Collected data entries:
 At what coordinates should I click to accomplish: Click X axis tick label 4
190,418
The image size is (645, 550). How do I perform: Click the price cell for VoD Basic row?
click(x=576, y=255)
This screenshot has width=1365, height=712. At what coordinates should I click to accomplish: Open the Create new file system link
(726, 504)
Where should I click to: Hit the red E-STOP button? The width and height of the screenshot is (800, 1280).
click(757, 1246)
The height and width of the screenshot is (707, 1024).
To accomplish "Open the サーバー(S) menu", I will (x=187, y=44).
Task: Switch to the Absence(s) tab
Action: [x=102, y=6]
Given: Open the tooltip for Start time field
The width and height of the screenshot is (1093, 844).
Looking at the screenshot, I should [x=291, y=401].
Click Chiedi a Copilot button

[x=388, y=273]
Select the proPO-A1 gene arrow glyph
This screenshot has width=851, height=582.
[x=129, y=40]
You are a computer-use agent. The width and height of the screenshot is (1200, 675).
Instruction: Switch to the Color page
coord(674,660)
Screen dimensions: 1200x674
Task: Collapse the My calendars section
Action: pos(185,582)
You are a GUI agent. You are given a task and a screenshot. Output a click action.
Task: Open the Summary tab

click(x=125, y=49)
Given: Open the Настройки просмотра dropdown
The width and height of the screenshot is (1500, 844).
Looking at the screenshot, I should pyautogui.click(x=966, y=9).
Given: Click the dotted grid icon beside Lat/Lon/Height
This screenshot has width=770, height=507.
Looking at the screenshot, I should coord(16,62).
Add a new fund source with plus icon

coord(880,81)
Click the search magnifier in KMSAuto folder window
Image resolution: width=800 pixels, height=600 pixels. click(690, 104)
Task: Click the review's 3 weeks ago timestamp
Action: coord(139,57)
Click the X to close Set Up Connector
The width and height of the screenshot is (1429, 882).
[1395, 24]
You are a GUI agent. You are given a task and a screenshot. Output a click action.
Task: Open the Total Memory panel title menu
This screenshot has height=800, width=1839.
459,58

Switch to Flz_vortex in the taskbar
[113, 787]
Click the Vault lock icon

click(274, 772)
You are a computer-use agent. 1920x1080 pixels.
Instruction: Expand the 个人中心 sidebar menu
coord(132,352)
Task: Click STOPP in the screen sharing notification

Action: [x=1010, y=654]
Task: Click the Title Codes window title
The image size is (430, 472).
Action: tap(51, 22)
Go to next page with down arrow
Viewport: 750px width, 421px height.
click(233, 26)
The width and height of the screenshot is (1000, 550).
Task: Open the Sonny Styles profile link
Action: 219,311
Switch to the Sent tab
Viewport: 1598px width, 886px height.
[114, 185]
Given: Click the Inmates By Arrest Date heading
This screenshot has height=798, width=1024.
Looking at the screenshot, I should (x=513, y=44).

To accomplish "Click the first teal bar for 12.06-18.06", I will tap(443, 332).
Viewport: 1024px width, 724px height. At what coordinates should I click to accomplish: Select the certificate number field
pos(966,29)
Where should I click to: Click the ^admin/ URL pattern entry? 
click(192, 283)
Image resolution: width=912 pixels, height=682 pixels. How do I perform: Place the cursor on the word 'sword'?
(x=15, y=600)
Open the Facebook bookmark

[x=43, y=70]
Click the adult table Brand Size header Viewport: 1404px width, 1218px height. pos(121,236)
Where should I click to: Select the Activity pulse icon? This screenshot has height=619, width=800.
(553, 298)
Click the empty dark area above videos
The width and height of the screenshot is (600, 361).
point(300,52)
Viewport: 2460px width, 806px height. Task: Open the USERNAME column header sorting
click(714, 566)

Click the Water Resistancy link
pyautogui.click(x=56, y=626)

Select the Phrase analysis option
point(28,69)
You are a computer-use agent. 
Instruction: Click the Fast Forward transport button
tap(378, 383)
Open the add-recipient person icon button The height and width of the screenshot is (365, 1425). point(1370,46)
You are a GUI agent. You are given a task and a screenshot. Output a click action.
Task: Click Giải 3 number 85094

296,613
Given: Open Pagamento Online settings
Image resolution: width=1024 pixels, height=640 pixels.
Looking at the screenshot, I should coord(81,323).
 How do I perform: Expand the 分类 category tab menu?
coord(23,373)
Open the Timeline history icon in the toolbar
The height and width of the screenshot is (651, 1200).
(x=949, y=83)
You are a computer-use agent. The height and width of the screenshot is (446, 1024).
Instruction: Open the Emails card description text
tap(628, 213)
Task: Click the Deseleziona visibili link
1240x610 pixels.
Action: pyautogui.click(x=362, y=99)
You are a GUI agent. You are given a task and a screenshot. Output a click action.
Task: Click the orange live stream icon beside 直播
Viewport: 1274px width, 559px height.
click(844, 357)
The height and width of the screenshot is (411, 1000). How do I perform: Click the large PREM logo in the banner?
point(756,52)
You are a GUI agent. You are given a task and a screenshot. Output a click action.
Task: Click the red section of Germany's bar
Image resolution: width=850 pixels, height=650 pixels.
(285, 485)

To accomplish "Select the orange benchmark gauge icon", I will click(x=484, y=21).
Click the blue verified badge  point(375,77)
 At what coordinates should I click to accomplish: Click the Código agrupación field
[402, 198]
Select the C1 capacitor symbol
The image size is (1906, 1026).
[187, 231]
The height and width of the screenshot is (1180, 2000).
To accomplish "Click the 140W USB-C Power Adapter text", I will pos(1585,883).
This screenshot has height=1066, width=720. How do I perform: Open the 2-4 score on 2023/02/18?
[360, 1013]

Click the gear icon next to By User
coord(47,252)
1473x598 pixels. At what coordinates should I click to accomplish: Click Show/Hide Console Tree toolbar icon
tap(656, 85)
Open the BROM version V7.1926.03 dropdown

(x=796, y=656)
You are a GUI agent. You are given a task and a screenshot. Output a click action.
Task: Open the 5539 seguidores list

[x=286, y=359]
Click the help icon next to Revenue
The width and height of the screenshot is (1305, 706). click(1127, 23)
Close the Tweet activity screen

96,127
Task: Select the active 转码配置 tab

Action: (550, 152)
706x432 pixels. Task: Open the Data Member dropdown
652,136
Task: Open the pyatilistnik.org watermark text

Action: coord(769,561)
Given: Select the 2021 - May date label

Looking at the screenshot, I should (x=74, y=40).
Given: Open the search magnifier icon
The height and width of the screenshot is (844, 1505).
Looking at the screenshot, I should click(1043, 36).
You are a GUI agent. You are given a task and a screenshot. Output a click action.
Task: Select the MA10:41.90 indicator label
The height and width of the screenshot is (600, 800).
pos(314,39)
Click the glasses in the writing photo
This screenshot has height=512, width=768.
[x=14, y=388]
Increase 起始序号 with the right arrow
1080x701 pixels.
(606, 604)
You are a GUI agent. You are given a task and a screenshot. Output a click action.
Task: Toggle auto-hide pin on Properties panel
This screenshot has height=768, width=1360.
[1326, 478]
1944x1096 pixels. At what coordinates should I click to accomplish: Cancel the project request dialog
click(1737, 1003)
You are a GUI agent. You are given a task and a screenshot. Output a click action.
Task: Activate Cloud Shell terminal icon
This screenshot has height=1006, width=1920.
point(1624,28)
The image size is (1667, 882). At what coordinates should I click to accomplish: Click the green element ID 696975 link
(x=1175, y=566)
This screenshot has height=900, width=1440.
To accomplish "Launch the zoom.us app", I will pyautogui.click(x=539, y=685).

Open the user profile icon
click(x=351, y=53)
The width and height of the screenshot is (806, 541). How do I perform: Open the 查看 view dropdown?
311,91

▶ [Work to be completed] Give back each record, exactly as it reads.

▶ [Answer section]
 At what coordinates should I click to accomplish: Click X axis tick label 4
190,418
The image size is (645, 550). How do I perform: Click the price cell for VoD Basic row?
click(x=576, y=255)
This screenshot has width=1365, height=712. At what coordinates should I click to accomplish: Open the Create new file system link
(726, 504)
Where should I click to: Hit the red E-STOP button? The width and height of the screenshot is (800, 1280).
click(757, 1246)
The height and width of the screenshot is (707, 1024).
To accomplish "Open the サーバー(S) menu", I will (x=187, y=44).
Task: Switch to the Absence(s) tab
Action: [x=102, y=6]
Given: Open the tooltip for Start time field
The width and height of the screenshot is (1093, 844).
Looking at the screenshot, I should [x=291, y=401].
Click Chiedi a Copilot button

[x=388, y=273]
Select the proPO-A1 gene arrow glyph
This screenshot has width=851, height=582.
[x=129, y=40]
You are a computer-use agent. The width and height of the screenshot is (1200, 675).
Instruction: Switch to the Color page
coord(674,660)
Screen dimensions: 1200x674
Task: Collapse the My calendars section
Action: pos(185,582)
You are a GUI agent. You are given a task and a screenshot. Output a click action.
Task: Open the Summary tab

click(x=125, y=49)
Given: Open the Настройки просмотра dropdown
The width and height of the screenshot is (1500, 844).
Looking at the screenshot, I should pyautogui.click(x=966, y=9).
Given: Click the dotted grid icon beside Lat/Lon/Height
This screenshot has width=770, height=507.
Looking at the screenshot, I should coord(16,62).
Add a new fund source with plus icon

coord(880,81)
Click the search magnifier in KMSAuto folder window
Image resolution: width=800 pixels, height=600 pixels. click(690, 104)
Task: Click the review's 3 weeks ago timestamp
Action: coord(139,57)
Click the X to close Set Up Connector
The width and height of the screenshot is (1429, 882).
[1395, 24]
You are a GUI agent. You are given a task and a screenshot. Output a click action.
Task: Open the Total Memory panel title menu
This screenshot has height=800, width=1839.
459,58

Switch to Flz_vortex in the taskbar
[113, 787]
Click the Vault lock icon

click(274, 772)
You are a computer-use agent. 1920x1080 pixels.
Instruction: Expand the 个人中心 sidebar menu
coord(132,352)
Task: Click STOPP in the screen sharing notification

Action: [x=1010, y=654]
Task: Click the Title Codes window title
The image size is (430, 472).
Action: tap(51, 22)
Go to next page with down arrow
Viewport: 750px width, 421px height.
click(233, 26)
The width and height of the screenshot is (1000, 550).
Task: Open the Sonny Styles profile link
Action: 219,311
Switch to the Sent tab
Viewport: 1598px width, 886px height.
[114, 185]
Given: Click the Inmates By Arrest Date heading
This screenshot has height=798, width=1024.
Looking at the screenshot, I should (x=513, y=44).

To accomplish "Click the first teal bar for 12.06-18.06", I will tap(443, 332).
Viewport: 1024px width, 724px height. At what coordinates should I click to accomplish: Select the certificate number field
pos(966,29)
Where should I click to: Click the ^admin/ URL pattern entry? 
click(192, 283)
Image resolution: width=912 pixels, height=682 pixels. How do I perform: Place the cursor on the word 'sword'?
(x=15, y=600)
Open the Facebook bookmark

[x=43, y=70]
Click the adult table Brand Size header Viewport: 1404px width, 1218px height. pos(121,236)
Where should I click to: Select the Activity pulse icon? This screenshot has height=619, width=800.
(553, 298)
Click the empty dark area above videos
The width and height of the screenshot is (600, 361).
point(300,52)
Viewport: 2460px width, 806px height. Task: Open the USERNAME column header sorting
click(714, 566)

Click the Water Resistancy link
pyautogui.click(x=56, y=626)

Select the Phrase analysis option
point(28,69)
You are a computer-use agent. 
Instruction: Click the Fast Forward transport button
tap(378, 383)
Open the add-recipient person icon button The height and width of the screenshot is (365, 1425). point(1370,46)
You are a GUI agent. You are given a task and a screenshot. Output a click action.
Task: Click Giải 3 number 85094

296,613
Given: Open Pagamento Online settings
Image resolution: width=1024 pixels, height=640 pixels.
Looking at the screenshot, I should coord(81,323).
 How do I perform: Expand the 分类 category tab menu?
coord(23,373)
Open the Timeline history icon in the toolbar
The height and width of the screenshot is (651, 1200).
(x=949, y=83)
You are a computer-use agent. The height and width of the screenshot is (446, 1024).
Instruction: Open the Emails card description text
tap(628, 213)
Task: Click the Deseleziona visibili link
1240x610 pixels.
Action: pyautogui.click(x=362, y=99)
You are a GUI agent. You are given a task and a screenshot. Output a click action.
Task: Click the orange live stream icon beside 直播
Viewport: 1274px width, 559px height.
click(844, 357)
The height and width of the screenshot is (411, 1000). How do I perform: Click the large PREM logo in the banner?
point(756,52)
You are a GUI agent. You are given a task and a screenshot. Output a click action.
Task: Click the red section of Germany's bar
Image resolution: width=850 pixels, height=650 pixels.
(285, 485)

To accomplish "Select the orange benchmark gauge icon", I will click(x=484, y=21).
Click the blue verified badge  point(375,77)
 At what coordinates should I click to accomplish: Click the Código agrupación field
[402, 198]
Select the C1 capacitor symbol
The image size is (1906, 1026).
[187, 231]
The height and width of the screenshot is (1180, 2000).
To accomplish "Click the 140W USB-C Power Adapter text", I will pos(1585,883).
This screenshot has height=1066, width=720. How do I perform: Open the 2-4 score on 2023/02/18?
[360, 1013]

Click the gear icon next to By User
coord(47,252)
1473x598 pixels. At what coordinates should I click to accomplish: Click Show/Hide Console Tree toolbar icon
tap(656, 85)
Open the BROM version V7.1926.03 dropdown

(x=796, y=656)
You are a GUI agent. You are given a task and a screenshot. Output a click action.
Task: Open the 5539 seguidores list

[x=286, y=359]
Click the help icon next to Revenue
The width and height of the screenshot is (1305, 706). click(1127, 23)
Close the Tweet activity screen

96,127
Task: Select the active 转码配置 tab

Action: (550, 152)
706x432 pixels. Task: Open the Data Member dropdown
652,136
Task: Open the pyatilistnik.org watermark text

Action: coord(769,561)
Given: Select the 2021 - May date label

Looking at the screenshot, I should (x=74, y=40).
Given: Open the search magnifier icon
The height and width of the screenshot is (844, 1505).
Looking at the screenshot, I should click(1043, 36).
You are a GUI agent. You are given a task and a screenshot. Output a click action.
Task: Select the MA10:41.90 indicator label
The height and width of the screenshot is (600, 800).
pos(314,39)
Click the glasses in the writing photo
This screenshot has height=512, width=768.
[x=14, y=388]
Increase 起始序号 with the right arrow
1080x701 pixels.
(606, 604)
You are a GUI agent. You are given a task and a screenshot. Output a click action.
Task: Toggle auto-hide pin on Properties panel
This screenshot has height=768, width=1360.
[1326, 478]
1944x1096 pixels. At what coordinates should I click to accomplish: Cancel the project request dialog
click(1737, 1003)
You are a GUI agent. You are given a task and a screenshot. Output a click action.
Task: Activate Cloud Shell terminal icon
This screenshot has height=1006, width=1920.
point(1624,28)
The image size is (1667, 882). At what coordinates should I click to accomplish: Click the green element ID 696975 link
(x=1175, y=566)
This screenshot has height=900, width=1440.
To accomplish "Launch the zoom.us app", I will pyautogui.click(x=539, y=685).

Open the user profile icon
click(x=351, y=53)
The width and height of the screenshot is (806, 541). How do I perform: Open the 查看 view dropdown?
311,91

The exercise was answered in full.